2. Trader Joe’s chocolate chip (recipe is also on the back of the TJ’s chocolate chip package)

3. Sugar cookies with lemon buttercream frosting

4. Gingerbread men

5. Pumpkin Gobs with Maple Cream Cheese Filling

6. Sweet Potato Pie Cupcakes with Marshmallow Frosting

7. White Chocolate Peppermint Brownies

Of course, all credit for the recipes goes to their original author. Can’t wait to sample them all!

Easy Maple Fried Apples

14 Dec

Last week I bought a tote of Cortland apples at a chain grocer, for a fairly inexpensive sum, only to get them home and discover that all but the top ones were deeply bruised — visibly marked with the fingerprints of someone who had handled them in the journey they took to get to my table. After a moment’s disappointment at the loss of a quick, fresh, grab-and-go snack, I started brainstorming for an easy use for nearly spoilt fruit.

One of my most loved rules of the kitchen is that no food should be wasted. I am the person who uses vegetable trimmings to make stock. Every scrap of fat or gristly cuts of meat go straight from our plates into our dogs’ mouths. The week before big grocery shopping I make “freezer stews” of a beef roast drowned in stock and the remnants of every less-than-a-meal’s-worth leftover frozen vegetables. Why waste good nutrition?
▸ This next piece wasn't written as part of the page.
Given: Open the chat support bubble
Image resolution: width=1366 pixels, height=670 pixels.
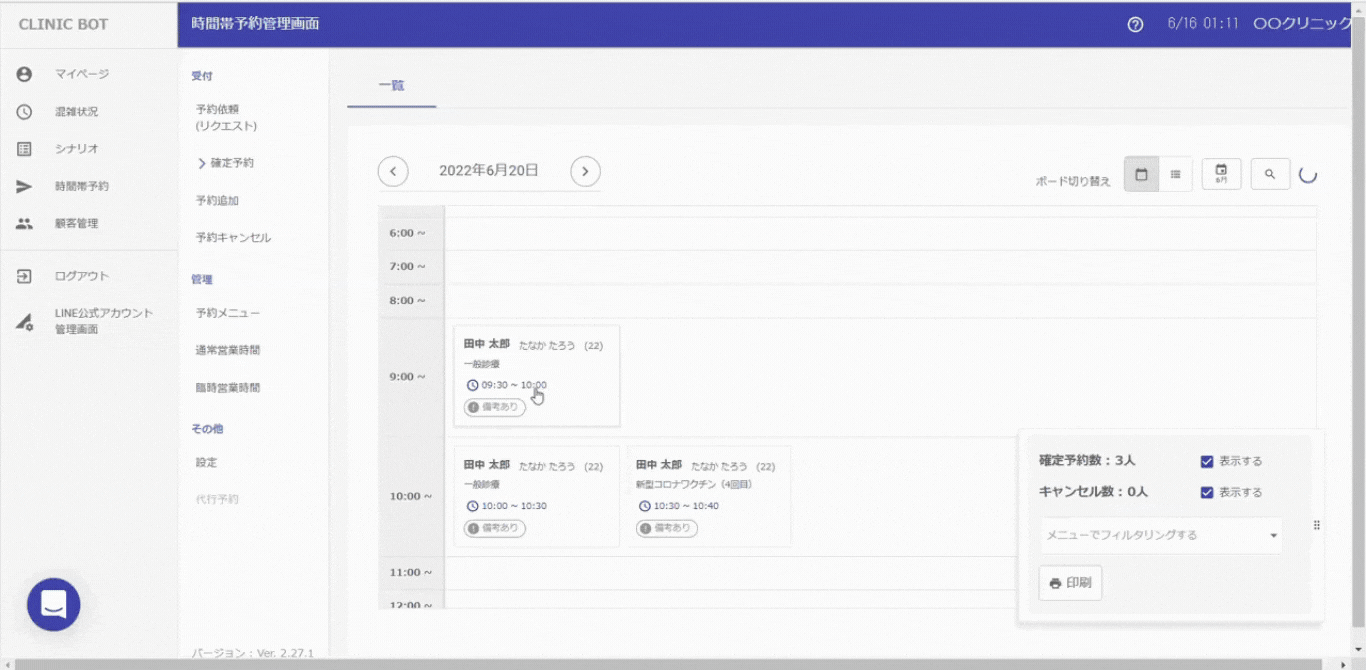Looking at the screenshot, I should [54, 604].
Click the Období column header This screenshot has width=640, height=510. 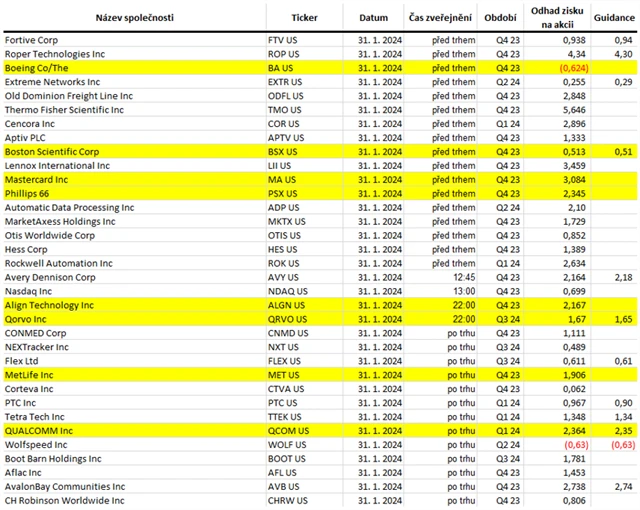(x=501, y=18)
It’s a truly modern American notion that any less than perfect piece of produce is damned to the trash; in any farmer’s kitchen these bruised apples would be trimmed down and recycled into another form, whether it be applesauce or apple dumplings.

And thus those apples met butter, maple syrup, and some wintery spices in a skillet to become a very tasty topping for sweet treats, or a great snack in their own right. I served mine warm over a scoop of vanilla bean ice cream dusted with graham cracker crumbs, but they’d also make a great companion for pancakes or french toast. No need to peel the apples — the skins will soften nicely and add a bit of texture.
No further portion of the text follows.